*** Provided entries ***

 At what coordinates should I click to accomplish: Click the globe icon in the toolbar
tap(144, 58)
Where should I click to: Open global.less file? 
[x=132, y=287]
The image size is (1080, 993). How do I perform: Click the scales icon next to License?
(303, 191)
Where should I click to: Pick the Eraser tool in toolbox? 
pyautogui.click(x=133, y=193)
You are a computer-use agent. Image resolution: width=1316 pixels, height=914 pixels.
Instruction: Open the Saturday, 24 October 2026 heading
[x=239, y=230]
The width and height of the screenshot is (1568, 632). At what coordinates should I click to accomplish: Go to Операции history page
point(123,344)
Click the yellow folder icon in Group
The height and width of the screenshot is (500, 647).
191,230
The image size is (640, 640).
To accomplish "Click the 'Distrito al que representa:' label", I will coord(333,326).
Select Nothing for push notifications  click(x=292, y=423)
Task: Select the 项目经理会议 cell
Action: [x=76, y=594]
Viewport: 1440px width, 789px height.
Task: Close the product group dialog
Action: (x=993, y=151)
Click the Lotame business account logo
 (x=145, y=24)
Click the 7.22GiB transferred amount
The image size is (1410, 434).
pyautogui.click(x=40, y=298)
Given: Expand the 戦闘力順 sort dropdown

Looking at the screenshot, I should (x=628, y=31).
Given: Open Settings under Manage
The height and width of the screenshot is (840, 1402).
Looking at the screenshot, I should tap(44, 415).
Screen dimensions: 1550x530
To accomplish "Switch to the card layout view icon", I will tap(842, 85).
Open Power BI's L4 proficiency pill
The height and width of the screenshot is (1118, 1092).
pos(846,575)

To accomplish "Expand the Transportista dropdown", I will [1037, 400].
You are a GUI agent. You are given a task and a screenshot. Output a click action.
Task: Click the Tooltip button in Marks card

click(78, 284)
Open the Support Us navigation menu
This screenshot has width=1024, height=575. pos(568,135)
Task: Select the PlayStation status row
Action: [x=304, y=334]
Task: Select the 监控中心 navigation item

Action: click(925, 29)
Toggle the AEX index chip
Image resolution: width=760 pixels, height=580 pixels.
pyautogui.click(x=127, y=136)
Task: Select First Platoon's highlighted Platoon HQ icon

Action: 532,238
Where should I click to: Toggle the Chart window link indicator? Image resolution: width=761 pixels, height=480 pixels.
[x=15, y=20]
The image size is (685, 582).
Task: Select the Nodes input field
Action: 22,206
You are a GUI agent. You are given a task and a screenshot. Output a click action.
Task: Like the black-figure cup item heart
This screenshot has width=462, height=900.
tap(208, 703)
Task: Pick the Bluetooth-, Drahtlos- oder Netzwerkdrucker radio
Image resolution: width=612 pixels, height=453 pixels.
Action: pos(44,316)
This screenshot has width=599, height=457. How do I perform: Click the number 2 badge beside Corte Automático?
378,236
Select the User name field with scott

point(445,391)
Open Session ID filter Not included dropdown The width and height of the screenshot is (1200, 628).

*** End of Provided entries ***

[Task brief] Copy each line of the data above exactly as it appears.

[Answer to this problem]
 At what coordinates should I click to accomplish: Click the globe icon in the toolbar
tap(144, 58)
Where should I click to: Open global.less file? 
[x=132, y=287]
The image size is (1080, 993). How do I perform: Click the scales icon next to License?
(303, 191)
Where should I click to: Pick the Eraser tool in toolbox? 
pyautogui.click(x=133, y=193)
You are a computer-use agent. Image resolution: width=1316 pixels, height=914 pixels.
Instruction: Open the Saturday, 24 October 2026 heading
[x=239, y=230]
The width and height of the screenshot is (1568, 632). At what coordinates should I click to accomplish: Go to Операции history page
point(123,344)
Click the yellow folder icon in Group
The height and width of the screenshot is (500, 647).
191,230
The image size is (640, 640).
To accomplish "Click the 'Distrito al que representa:' label", I will coord(333,326).
Select Nothing for push notifications  click(x=292, y=423)
Task: Select the 项目经理会议 cell
Action: [x=76, y=594]
Viewport: 1440px width, 789px height.
Task: Close the product group dialog
Action: (x=993, y=151)
Click the Lotame business account logo
 (x=145, y=24)
Click the 7.22GiB transferred amount
The image size is (1410, 434).
pyautogui.click(x=40, y=298)
Given: Expand the 戦闘力順 sort dropdown

Looking at the screenshot, I should (x=628, y=31).
Given: Open Settings under Manage
The height and width of the screenshot is (840, 1402).
Looking at the screenshot, I should tap(44, 415).
Screen dimensions: 1550x530
To accomplish "Switch to the card layout view icon", I will tap(842, 85).
Open Power BI's L4 proficiency pill
The height and width of the screenshot is (1118, 1092).
pos(846,575)

To accomplish "Expand the Transportista dropdown", I will [1037, 400].
You are a GUI agent. You are given a task and a screenshot. Output a click action.
Task: Click the Tooltip button in Marks card

click(78, 284)
Open the Support Us navigation menu
This screenshot has width=1024, height=575. pos(568,135)
Task: Select the PlayStation status row
Action: [x=304, y=334]
Task: Select the 监控中心 navigation item

Action: click(925, 29)
Toggle the AEX index chip
Image resolution: width=760 pixels, height=580 pixels.
pyautogui.click(x=127, y=136)
Task: Select First Platoon's highlighted Platoon HQ icon

Action: 532,238
Where should I click to: Toggle the Chart window link indicator? Image resolution: width=761 pixels, height=480 pixels.
[x=15, y=20]
The image size is (685, 582).
Task: Select the Nodes input field
Action: 22,206
You are a GUI agent. You are given a task and a screenshot. Output a click action.
Task: Like the black-figure cup item heart
This screenshot has width=462, height=900.
tap(208, 703)
Task: Pick the Bluetooth-, Drahtlos- oder Netzwerkdrucker radio
Image resolution: width=612 pixels, height=453 pixels.
Action: pos(44,316)
This screenshot has width=599, height=457. How do I perform: Click the number 2 badge beside Corte Automático?
378,236
Select the User name field with scott

point(445,391)
Open Session ID filter Not included dropdown The width and height of the screenshot is (1200, 628).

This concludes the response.